== EXERCISE ==
For the listing below, report all lines that hold the word "with".

== TASK MATERIAL ==

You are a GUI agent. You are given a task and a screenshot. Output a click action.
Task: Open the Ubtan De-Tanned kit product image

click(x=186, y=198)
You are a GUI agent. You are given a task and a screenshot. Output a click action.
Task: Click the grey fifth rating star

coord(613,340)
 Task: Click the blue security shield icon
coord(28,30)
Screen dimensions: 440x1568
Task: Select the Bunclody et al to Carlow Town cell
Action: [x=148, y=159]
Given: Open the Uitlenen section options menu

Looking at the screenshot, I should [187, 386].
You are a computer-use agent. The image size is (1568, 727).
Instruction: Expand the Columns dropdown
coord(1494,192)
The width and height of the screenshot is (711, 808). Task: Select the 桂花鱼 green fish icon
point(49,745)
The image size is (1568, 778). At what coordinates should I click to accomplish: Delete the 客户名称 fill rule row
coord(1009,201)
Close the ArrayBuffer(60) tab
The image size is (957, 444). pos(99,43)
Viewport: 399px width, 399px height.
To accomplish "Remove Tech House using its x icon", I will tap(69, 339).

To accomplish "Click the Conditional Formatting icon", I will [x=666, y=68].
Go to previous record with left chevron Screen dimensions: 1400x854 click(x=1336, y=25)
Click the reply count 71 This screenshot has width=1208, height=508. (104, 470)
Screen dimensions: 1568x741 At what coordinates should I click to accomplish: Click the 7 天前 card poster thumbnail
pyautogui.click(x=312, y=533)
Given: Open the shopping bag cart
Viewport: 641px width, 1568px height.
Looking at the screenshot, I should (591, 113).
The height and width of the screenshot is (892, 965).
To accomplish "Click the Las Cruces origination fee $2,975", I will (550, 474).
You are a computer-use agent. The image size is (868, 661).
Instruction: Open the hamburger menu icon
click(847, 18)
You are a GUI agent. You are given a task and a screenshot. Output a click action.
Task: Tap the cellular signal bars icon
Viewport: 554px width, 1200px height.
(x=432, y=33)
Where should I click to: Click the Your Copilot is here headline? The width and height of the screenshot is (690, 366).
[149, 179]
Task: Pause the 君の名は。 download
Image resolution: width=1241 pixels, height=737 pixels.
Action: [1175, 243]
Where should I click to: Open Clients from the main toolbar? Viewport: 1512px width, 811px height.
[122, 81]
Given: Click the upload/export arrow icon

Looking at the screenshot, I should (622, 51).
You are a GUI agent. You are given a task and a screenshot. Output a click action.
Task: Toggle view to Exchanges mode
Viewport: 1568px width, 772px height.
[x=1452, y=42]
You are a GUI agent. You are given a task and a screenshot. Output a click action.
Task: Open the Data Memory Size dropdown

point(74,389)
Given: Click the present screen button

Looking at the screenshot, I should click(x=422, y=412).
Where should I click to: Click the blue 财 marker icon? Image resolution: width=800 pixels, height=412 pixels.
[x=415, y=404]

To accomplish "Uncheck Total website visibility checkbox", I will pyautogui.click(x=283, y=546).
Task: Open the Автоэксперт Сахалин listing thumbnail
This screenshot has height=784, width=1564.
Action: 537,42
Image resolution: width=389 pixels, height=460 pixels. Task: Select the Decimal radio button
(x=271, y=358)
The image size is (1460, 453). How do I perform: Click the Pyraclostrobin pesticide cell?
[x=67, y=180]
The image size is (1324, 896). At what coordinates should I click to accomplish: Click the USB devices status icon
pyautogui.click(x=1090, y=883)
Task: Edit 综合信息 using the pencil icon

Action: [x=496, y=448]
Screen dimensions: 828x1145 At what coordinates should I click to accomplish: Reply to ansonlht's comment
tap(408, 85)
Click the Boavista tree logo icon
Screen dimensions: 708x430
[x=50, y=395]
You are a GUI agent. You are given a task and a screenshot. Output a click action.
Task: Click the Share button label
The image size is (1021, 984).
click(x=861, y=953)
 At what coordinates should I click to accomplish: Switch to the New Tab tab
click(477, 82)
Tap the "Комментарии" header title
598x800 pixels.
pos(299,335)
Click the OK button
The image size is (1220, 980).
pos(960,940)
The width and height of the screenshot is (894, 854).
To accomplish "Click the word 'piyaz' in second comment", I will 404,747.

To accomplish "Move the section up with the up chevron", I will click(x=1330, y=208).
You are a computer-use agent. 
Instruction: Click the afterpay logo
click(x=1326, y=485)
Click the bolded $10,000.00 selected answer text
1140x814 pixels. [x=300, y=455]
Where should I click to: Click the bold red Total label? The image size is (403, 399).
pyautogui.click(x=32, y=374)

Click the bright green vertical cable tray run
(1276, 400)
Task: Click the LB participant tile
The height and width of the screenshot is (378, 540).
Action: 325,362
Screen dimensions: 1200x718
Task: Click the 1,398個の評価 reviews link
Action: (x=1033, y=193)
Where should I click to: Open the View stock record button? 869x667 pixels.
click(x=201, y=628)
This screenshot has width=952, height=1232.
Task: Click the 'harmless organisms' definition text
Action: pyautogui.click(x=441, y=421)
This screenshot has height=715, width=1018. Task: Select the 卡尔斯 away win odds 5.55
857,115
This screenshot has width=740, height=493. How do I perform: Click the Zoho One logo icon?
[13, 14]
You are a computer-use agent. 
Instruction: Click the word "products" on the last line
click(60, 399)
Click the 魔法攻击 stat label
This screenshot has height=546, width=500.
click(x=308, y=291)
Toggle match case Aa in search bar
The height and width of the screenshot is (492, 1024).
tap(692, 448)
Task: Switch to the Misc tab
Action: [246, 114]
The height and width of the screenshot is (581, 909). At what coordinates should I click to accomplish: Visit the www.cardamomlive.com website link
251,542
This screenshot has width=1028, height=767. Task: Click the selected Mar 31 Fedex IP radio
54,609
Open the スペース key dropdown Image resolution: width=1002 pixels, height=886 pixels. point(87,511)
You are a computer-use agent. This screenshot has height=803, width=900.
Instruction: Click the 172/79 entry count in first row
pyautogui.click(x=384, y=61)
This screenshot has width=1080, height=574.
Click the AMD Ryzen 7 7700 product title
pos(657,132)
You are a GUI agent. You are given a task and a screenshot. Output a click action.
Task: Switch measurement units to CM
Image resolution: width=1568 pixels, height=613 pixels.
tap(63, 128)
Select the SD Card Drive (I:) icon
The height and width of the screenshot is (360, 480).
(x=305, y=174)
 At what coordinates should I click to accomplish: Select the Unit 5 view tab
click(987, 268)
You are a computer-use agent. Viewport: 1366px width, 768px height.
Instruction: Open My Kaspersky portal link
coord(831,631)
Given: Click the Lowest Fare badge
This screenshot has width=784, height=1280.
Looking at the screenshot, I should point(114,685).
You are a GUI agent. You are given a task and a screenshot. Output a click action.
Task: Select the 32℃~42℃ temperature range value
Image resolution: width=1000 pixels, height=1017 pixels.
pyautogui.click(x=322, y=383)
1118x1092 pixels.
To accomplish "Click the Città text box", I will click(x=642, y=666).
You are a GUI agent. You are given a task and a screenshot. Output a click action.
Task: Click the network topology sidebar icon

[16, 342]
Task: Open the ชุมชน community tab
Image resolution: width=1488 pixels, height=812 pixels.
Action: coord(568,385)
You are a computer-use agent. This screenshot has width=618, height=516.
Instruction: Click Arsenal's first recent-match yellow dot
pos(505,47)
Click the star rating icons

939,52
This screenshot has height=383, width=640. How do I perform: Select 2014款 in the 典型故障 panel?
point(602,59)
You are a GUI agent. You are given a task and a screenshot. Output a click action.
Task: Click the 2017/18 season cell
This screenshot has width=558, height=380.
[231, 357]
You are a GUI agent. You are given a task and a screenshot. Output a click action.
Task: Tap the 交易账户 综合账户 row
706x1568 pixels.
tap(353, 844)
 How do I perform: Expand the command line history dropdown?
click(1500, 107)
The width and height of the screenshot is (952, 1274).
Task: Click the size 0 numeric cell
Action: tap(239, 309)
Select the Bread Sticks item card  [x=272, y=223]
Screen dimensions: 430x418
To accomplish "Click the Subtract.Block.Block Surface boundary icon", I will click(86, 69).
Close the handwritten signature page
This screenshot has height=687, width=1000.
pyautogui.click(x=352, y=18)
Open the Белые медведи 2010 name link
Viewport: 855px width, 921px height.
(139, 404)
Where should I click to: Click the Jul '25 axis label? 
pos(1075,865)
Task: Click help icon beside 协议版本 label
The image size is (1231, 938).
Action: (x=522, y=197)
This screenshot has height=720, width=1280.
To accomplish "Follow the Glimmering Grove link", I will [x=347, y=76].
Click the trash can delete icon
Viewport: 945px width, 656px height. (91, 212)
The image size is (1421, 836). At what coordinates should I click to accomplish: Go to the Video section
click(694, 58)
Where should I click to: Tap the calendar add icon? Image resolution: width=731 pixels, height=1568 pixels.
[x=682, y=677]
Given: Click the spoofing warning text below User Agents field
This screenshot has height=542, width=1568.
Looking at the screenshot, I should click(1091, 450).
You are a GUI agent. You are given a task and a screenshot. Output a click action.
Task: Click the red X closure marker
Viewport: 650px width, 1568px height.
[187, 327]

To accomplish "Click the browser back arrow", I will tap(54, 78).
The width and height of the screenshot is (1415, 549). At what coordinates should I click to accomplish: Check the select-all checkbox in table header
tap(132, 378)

== RESPONSE TO THIS TASK ==
Go to previous record with left chevron Screen dimensions: 1400x854 click(x=1336, y=25)
To accomplish "Move the section up with the up chevron", I will click(x=1330, y=208).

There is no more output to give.